Changes in Reimbursement
The Centers for Medicare and Medicaid Services (CMS) relaxed reimbursement requirements during COVID-19, and implemented waivers to allow for reimbursement of some phone consultation services as well as video visits. This contributed to the rapid surge of telehealth appointments. While providers and supporting organizations push to make these changes permanent, much more needs to be done to ensure fair and equal access to telehealth in the future.
COVID-19 gives us a new lens to focus on opportunities for providers and payers to expand the use of telehealth for all patients. It is a unique window of time in which payment disparities are largely waived, making it possible to deliver health care that helps to manage chronic disease for a larger population.
Sadly, inflexible health system processes or workflows may get in the way of access. For example, do patients need to go through a portal to access a telemedicine visit? Which languages are supported by portal prompts? How easy is the process to navigate? How are medical interpreters integrated into virtual visits when necessary? How easy is it to find tutorials to set up an initial telemedicine call? Underserved patients need education and training in the digital skills necessary to conduct video visits.

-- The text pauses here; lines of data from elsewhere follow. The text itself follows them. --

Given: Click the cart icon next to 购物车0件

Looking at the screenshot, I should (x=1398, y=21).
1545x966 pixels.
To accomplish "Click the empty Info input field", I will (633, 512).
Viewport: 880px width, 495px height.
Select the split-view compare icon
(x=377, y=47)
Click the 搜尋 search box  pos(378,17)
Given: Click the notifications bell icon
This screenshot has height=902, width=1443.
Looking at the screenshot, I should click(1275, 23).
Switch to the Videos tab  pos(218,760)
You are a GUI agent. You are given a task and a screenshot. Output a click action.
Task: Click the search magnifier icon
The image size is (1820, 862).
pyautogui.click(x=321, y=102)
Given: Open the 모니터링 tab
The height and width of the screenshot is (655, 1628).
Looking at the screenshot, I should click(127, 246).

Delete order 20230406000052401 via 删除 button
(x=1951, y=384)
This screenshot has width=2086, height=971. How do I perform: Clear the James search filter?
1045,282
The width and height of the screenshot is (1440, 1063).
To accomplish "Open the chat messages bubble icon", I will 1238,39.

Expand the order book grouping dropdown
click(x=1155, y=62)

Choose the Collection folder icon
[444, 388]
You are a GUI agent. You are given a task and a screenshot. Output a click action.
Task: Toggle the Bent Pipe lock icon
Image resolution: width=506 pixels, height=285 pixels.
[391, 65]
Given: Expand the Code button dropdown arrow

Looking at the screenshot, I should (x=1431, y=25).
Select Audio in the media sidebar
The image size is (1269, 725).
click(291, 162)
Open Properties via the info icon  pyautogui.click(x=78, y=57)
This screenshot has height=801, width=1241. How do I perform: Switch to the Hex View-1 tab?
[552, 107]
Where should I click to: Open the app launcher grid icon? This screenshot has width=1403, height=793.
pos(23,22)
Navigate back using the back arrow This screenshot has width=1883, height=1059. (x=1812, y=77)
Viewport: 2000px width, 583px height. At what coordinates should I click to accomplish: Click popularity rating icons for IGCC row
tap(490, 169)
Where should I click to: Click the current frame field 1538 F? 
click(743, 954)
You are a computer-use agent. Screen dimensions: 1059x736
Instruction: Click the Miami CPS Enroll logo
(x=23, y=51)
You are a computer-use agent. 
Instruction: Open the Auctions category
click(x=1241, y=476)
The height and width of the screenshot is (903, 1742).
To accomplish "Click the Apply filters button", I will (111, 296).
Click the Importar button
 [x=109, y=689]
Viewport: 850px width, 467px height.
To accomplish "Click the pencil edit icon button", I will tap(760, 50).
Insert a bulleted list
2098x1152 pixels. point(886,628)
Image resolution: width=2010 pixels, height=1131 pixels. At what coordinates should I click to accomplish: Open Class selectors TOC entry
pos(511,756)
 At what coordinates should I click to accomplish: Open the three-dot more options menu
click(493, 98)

Communication teams can reach out to local populations in ways that telemed platforms aren’t designed to do. With firsthand experience, frontline clinicians may be more aware than leadership when it comes to telemedicine barriers. This is why the clinical team should be represented at communication meetings when discussing the expansion of virtual services. Does your hospital have a system in place to screen for high-risk patients who have no device, internet, privacy, or English literacy? How do you monitor data to evaluate the impact of interventions?
Where Do We Go from Here?
Whether the barrier is language, income, or a disability, providers need to imagine themselves as the end user, and then imagine the problems for those who fall below the mainstream. As Ann Mond Johnson explains, “If all we do with technology is replace a face-to-face visit, we are not solving the systemic problems that affect our society.” She emphasizes that health care systems need to build trust, and demonstrate commitment in communities to overcome the barriers for virtual care.
Advocates for underserved communities point out that families often need help obtaining devices, such as refurbished laptops, tablets, or smartphones in addition to reliable broadband access for overall educational purposes. Especially in this time of COVID-19, remote access is necessary not just for the classroom but now for telehealth as well. Development of digital infrastructure for federally qualified community health centers has become a topic for community involvement.
Access to virtual visits might originate at popular gathering places such as community centers, neighborhood clinics, or ambulatory facilities affiliated with local hospitals, for patients who need to connect with a specialist or their primary care physician.
The door has been opened. Where we go from here is something that everyone is trying to figure out. Inequalities plague our society, and the healthcare system is not immune to this. Telemedicine is seen as a big step in the right direction for those fortunate enough to be on the right side of the digital divide and among America’s English-speaking majority. For everyone else, we’ve come to another bump in the road that needs to be repaved.